As Amazon and Ebay took off and Microsoft and others went Cloud and Subscription-model for their software offerings, the software business had to evolve again. So now I specialise in both the old and the new. Much software has moved to download provision and that is great to supply, almost zero effort but often reduced margins as manufacturers realise they don’t need resellers anymore. Many rivals have gone bust as a result. I added some contingency to my portfolio by also selling old software – or vintage as I prefer to call it. As a result I shift multiple copies of software from as far back as 1995 on a daily basis with a profit margin that exceeds that of the newer software I sell.

The technology world remains a passion of mine, and the software websites I run still bring in revenue streams that are low-effort and because of my SEO knowledge rank well on search engines for products, usually on the same first page as Amazon, Ebay and the maker’s own site.

For example search for “Davka Biblical Hebrew” on Google and the first 4 sites after the 3 by the manufacturer are all mine. Alternatively search for “translation software” on Bing and one of my sites comes #1.

Search Engine Optimisation (SEO) was an early field of expertise and paid better than web design itself, particularly with owning 200+ domain names. I managed to be an early adopter back in the days when domain renewals were costing me £1000s each year. Fortunately, many have made their money back and more. One keeps earning several thousand a year in affiliate income for no work at all. I paid £2,500 ten years ago for one domain name and was offered £10,000 for one name I own.

Social Media Marketing (SMM) and Optimisation (SMO) have become bigger areas of interest now as I seek to publicise my speaking, writing and campaigns for equality, diversity and human rights that I am involved in. I’ve been on Facebook since 2007 with 2000+ friends and followers, Pinterest appeals to my very visual OCD outlook but I’ve only just started to enjoy the immediacy of Twitter for news and comment, nonetheless I was able to gain 100+ followers a week as I grew my Twitter feed and following.

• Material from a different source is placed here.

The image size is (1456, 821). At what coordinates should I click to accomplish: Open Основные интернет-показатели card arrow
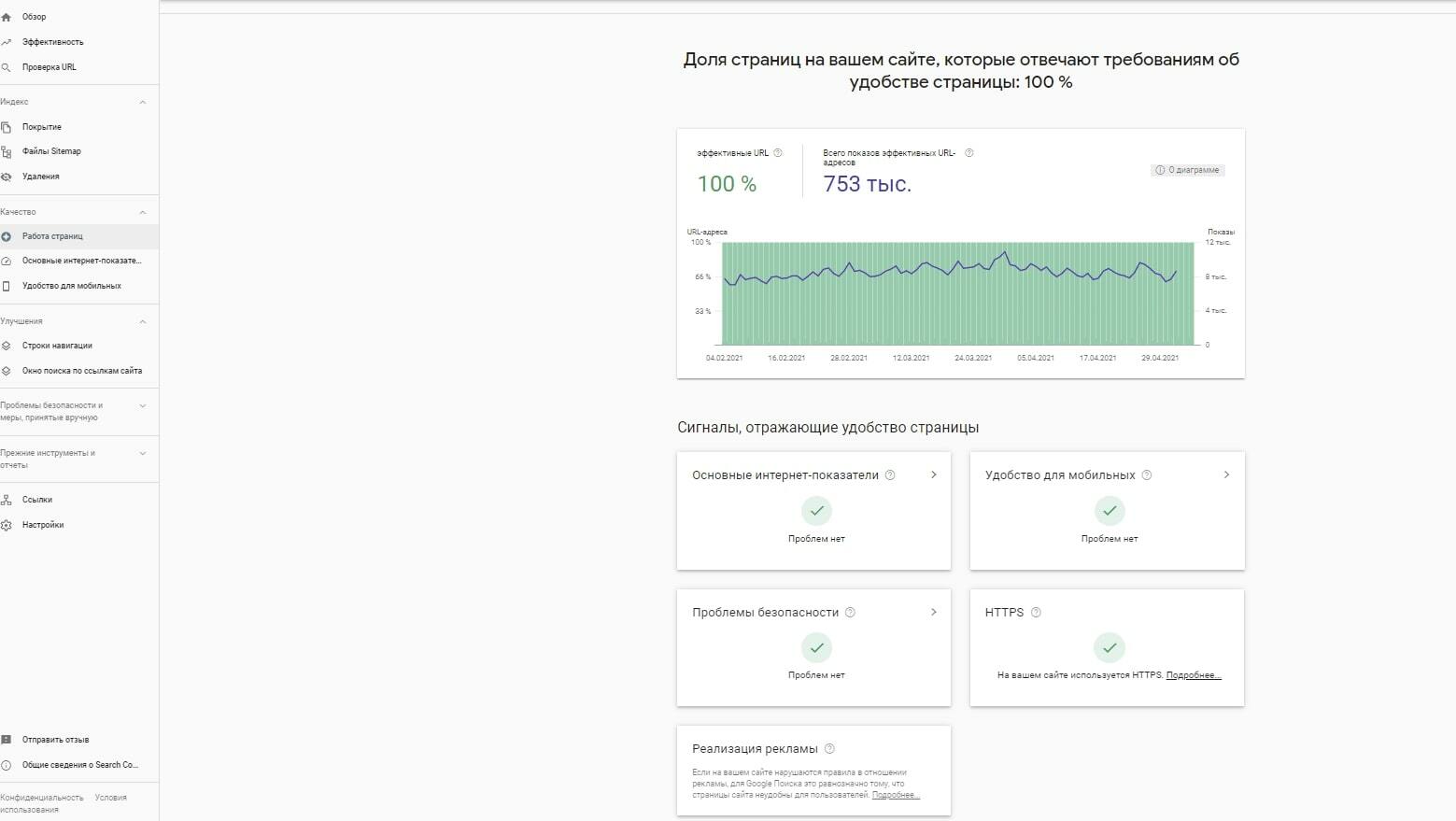[x=933, y=475]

My computers have to cope with my multipassionate 4 browsers with 150+ open tabs working environment (on my worst recent tally I had 220 tabs open!). I was drawn to multiple screens when I watched Sandra Bullock in the film The Net (1995) ordering pizza off another screen whilst working on another! As a result I use a dozen laptops and screens in various offices, studies, bedrooms and the garden.

Putting my purpose, passions & projects – all in one purple place

Polymath, Polyentrepreneurial Scanner!

An impossible task as I own over 200 domain names, running a dozen or more as full web sites, publishing half a dozen blogs, writing on several sites and am shamelessly present on most Social Media platforms.

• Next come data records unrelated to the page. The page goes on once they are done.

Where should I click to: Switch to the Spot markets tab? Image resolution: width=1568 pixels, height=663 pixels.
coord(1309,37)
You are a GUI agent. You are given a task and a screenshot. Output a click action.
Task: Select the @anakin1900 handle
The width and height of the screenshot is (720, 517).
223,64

Still, it has become tiring giving out multiple contact details, business cards, different bios etc and so I thought I’d put them all in one place.

Be who you are Dr Seuss
“Be who you are and say what you feel, because those who mind don’t matter and those who matter don’t mind”, Dr. Seuss

Please read my Bio, About, Quotes, Film and Comedy pages, they are diverse, like me, and much may not interest you, some may surprise or shock, some are relevant to my business interests, others to my social activism, public speaking, writing or stand-up comedy. I am not ashamed of who I am or what I do in any way. I’ve learned not to hide myself, to be honest and transparent in everything. So there will be “spill” between all those facets – but that is a good thing.

I am professional, passionate, and polyentrepreneurial – there are just so many things I do and want to do. I can juggle 3 balls and several businesses and projects, all at the same time. This leads to an excitable eclectic, though almost-balanced, multi-disciplined approach to everything. I may be a niche person, after all we are all unique, but my skills and interests are across the board.